» **AIM OF THE EXERCISE**: In the material below, list every line that contains the word "width", copying each line in full.

Source data
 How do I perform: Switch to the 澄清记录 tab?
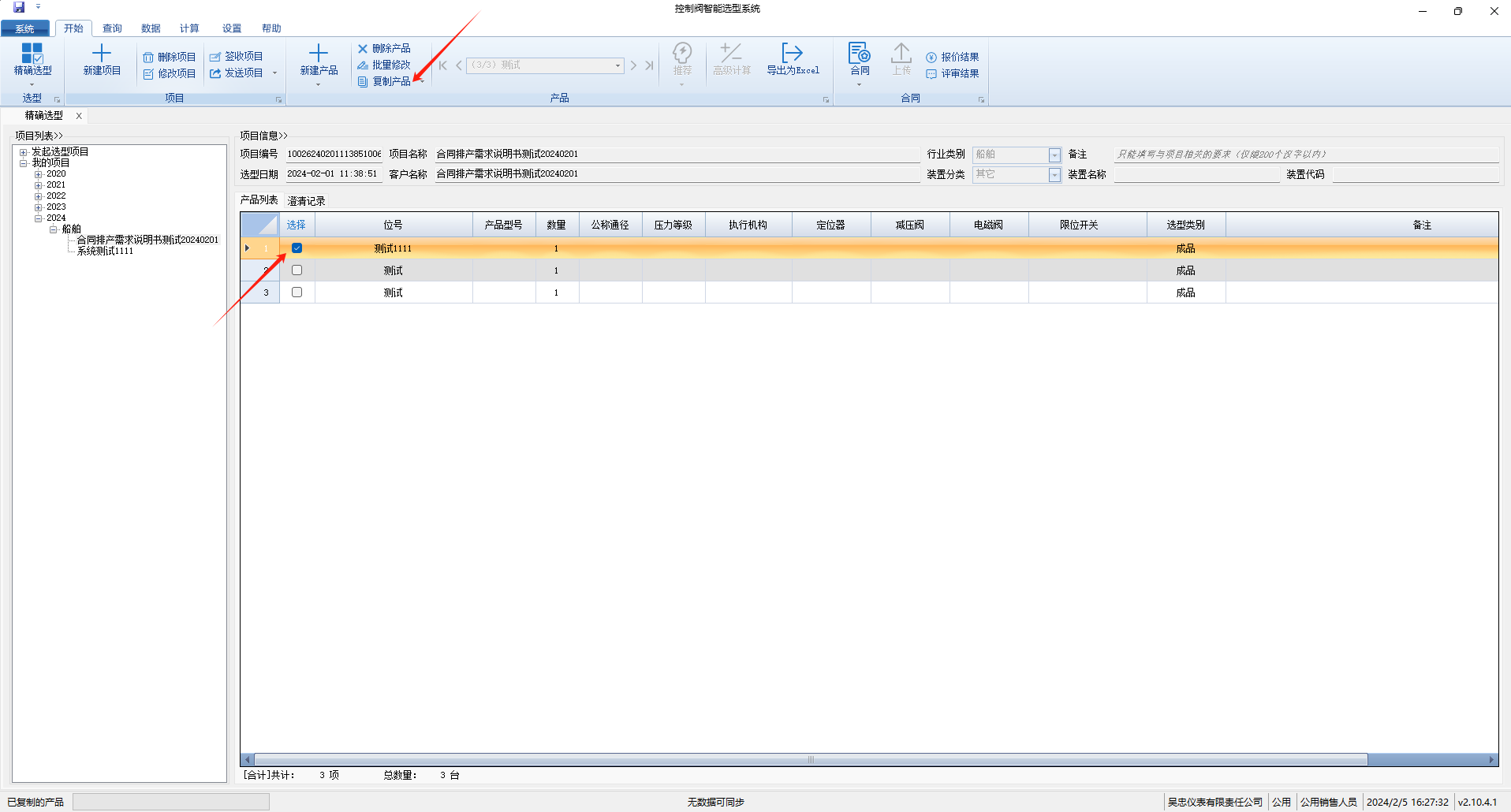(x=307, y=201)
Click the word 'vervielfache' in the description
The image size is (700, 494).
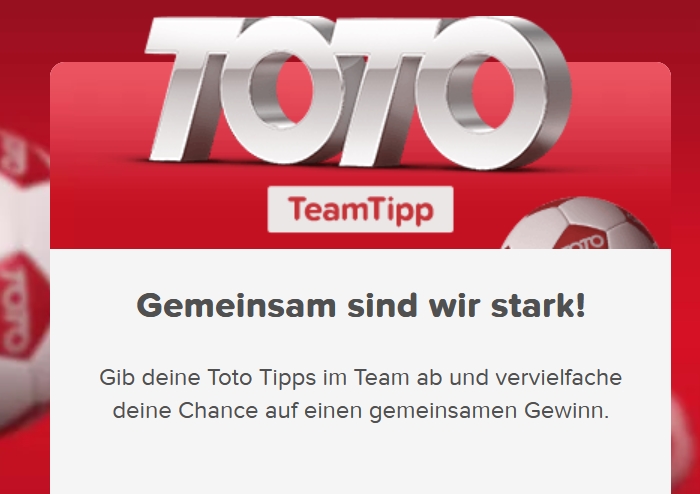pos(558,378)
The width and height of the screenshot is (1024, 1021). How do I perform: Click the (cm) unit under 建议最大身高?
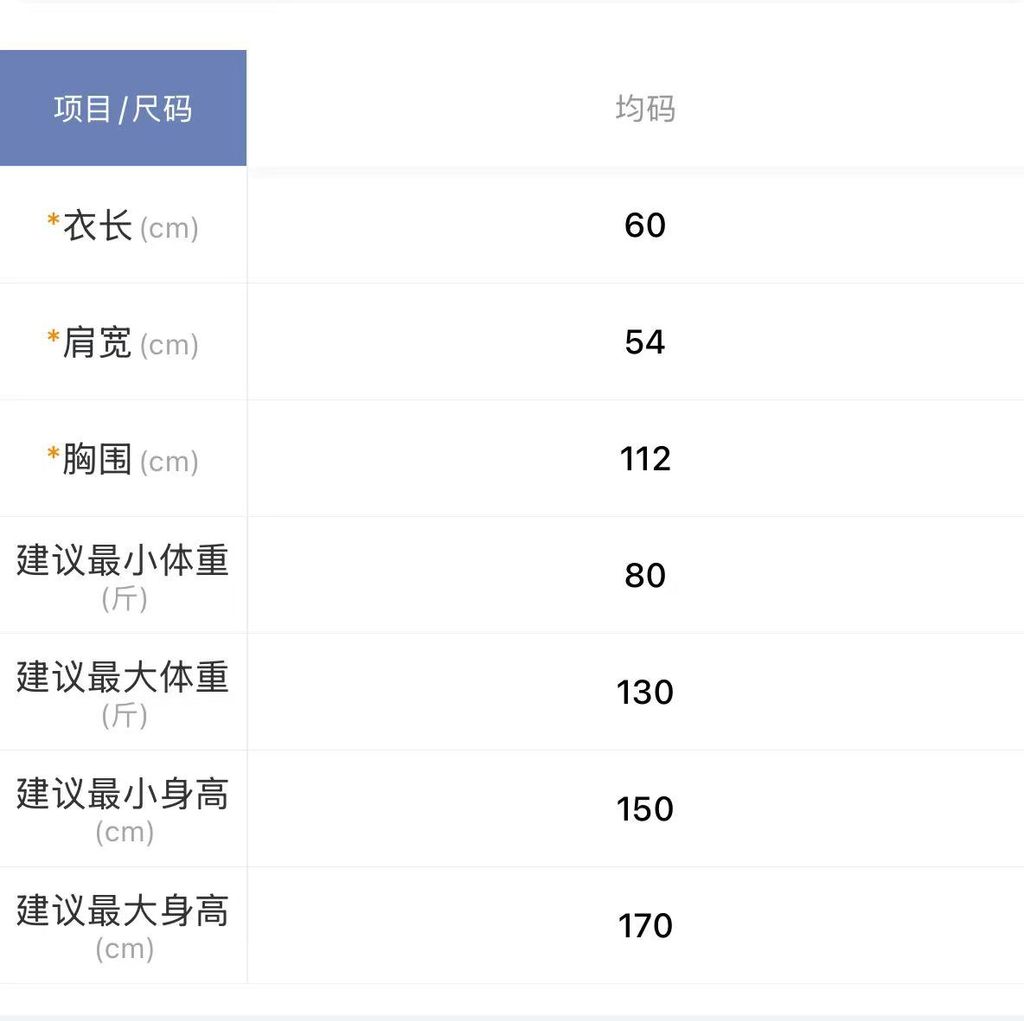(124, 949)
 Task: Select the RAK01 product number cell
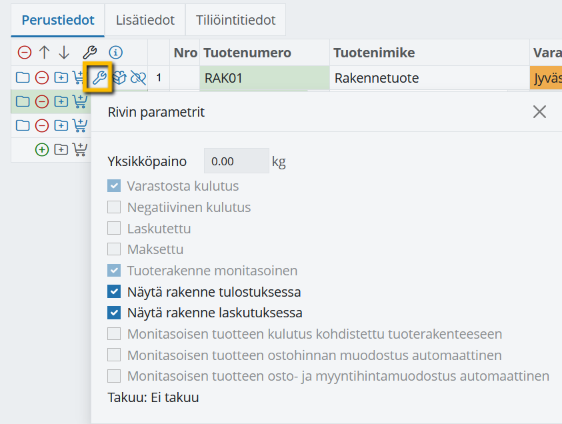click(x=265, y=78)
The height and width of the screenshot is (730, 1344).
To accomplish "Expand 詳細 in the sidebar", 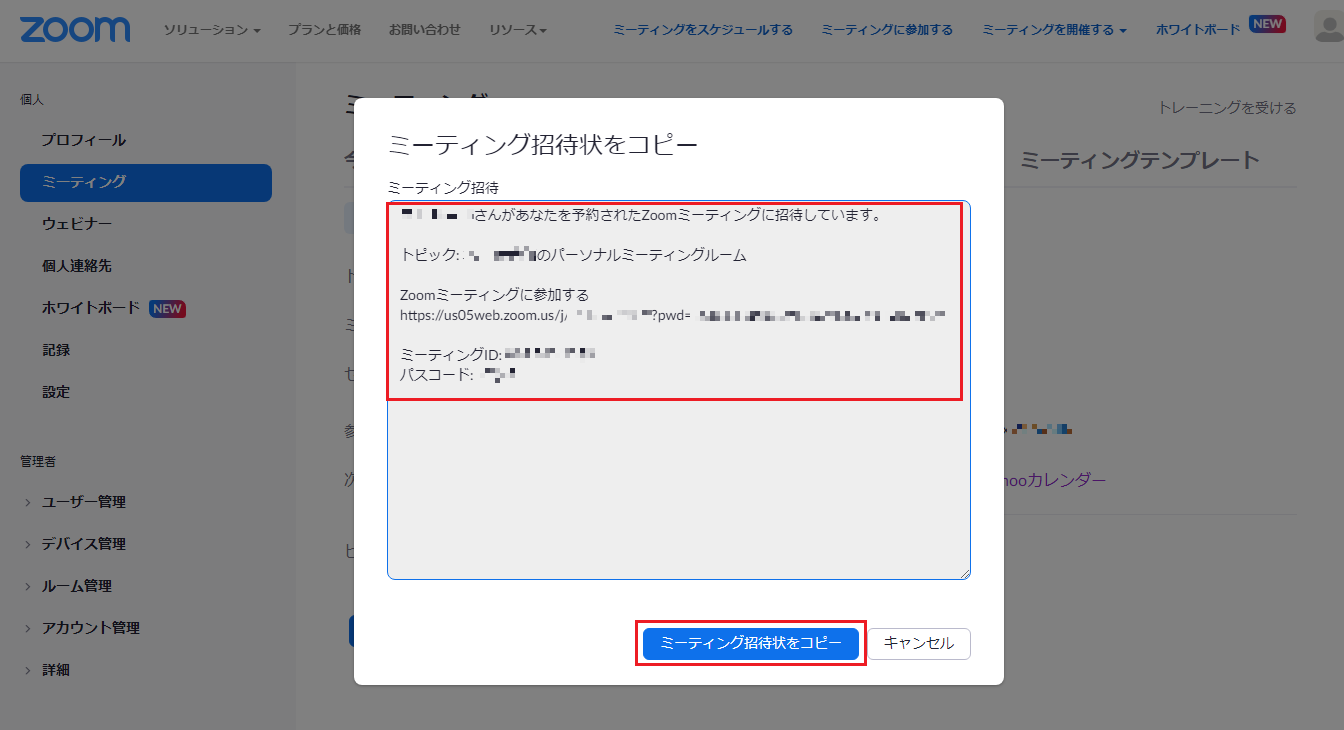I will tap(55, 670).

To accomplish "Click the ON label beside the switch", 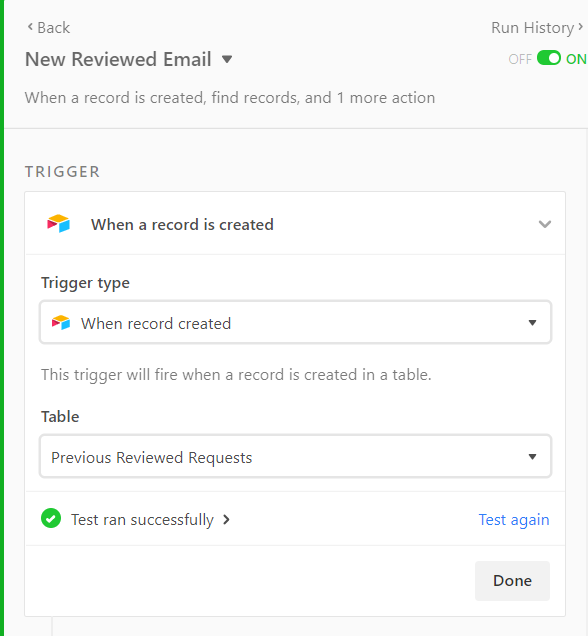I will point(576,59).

» **OUTPUT OF THE TASK**:
The width and height of the screenshot is (1024, 1021). How do I perform: Click the (cm) unit under 建议最大身高?
The height and width of the screenshot is (730, 1344).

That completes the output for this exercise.